Musician’s View – España!

MCO’s España! can be heard in Melbourne on Thursday 6 September at The Deakin Edge, Federation Square and Sunday 9 September at Melbourne Recital Centre

MCO: Spanish music has a very particular flavour. What can audiences expect to hear in these performances?

Emma: Anyone who has had the good fortune to visit Spain can attest to its vibrancy. From the imagination of Gaudí’s architecture to the relaxed tapas culture, it is absolutely overbrimming with life, colour and art. This is ever-present in its music, which is evocative, passionate and always infused with dance rhythms. Imagery and storytelling are central to Spanish music, as seen in the opening work of this program, La oración del torero (The Bullfighter’s prayer). In his work, Turina effectively juxtaposes the tumult of the arena with the calm of the bullfighter praying to God for protection. In his España suite, Albéniz provides charming vignettes of Spanish life. The movements take inspiration from different regions and cities, a sultry tango and the delightfully lopsided Zortzico dance rhythm that originates from the Basque Country. In Danzas Españolas, Granados also evokes the images and sounds of his homeland. His dances range from a lively fandango to a rustic, foot-stamping folk dance from the Aragonese region.

MCO: The Rodrigo Concierto de Aranjuez is music that often makes it onto “best loved classics” lists. What makes this music so special in your opinion?
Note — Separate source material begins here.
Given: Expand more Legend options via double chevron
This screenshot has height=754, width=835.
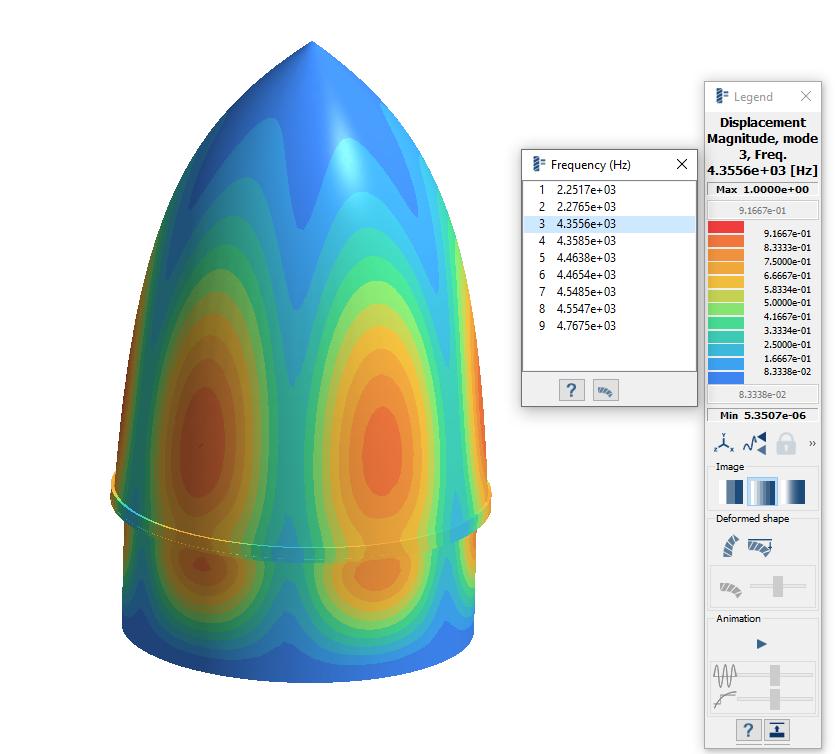Looking at the screenshot, I should [x=812, y=443].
Emma: With this work, Rodrigo transports the listener to the Aranjuez region in Spain, a place he loved visiting with his wife. The first and third movements employ charming folk-style melodies and pulse with the vitality of dance rhythms, conjuring images of flamenco dancers with castanets. There is plenty of opportunity for the solo guitar to shine with florid, virtuosic episodes. But it is the second movement that is the showpiece of this concerto. The hauntingly beautiful melody first introduced in the cor anglais weaves its way through the ensemble. It eventually leads to an ecstatic version for the full compliment of the orchestra after an extended cadenza for solo guitar that explores the technical and expressive range of the instrument. It is an exquisitely crafted movement and will undoubtedly be a highlight for the musicians and audience members alike.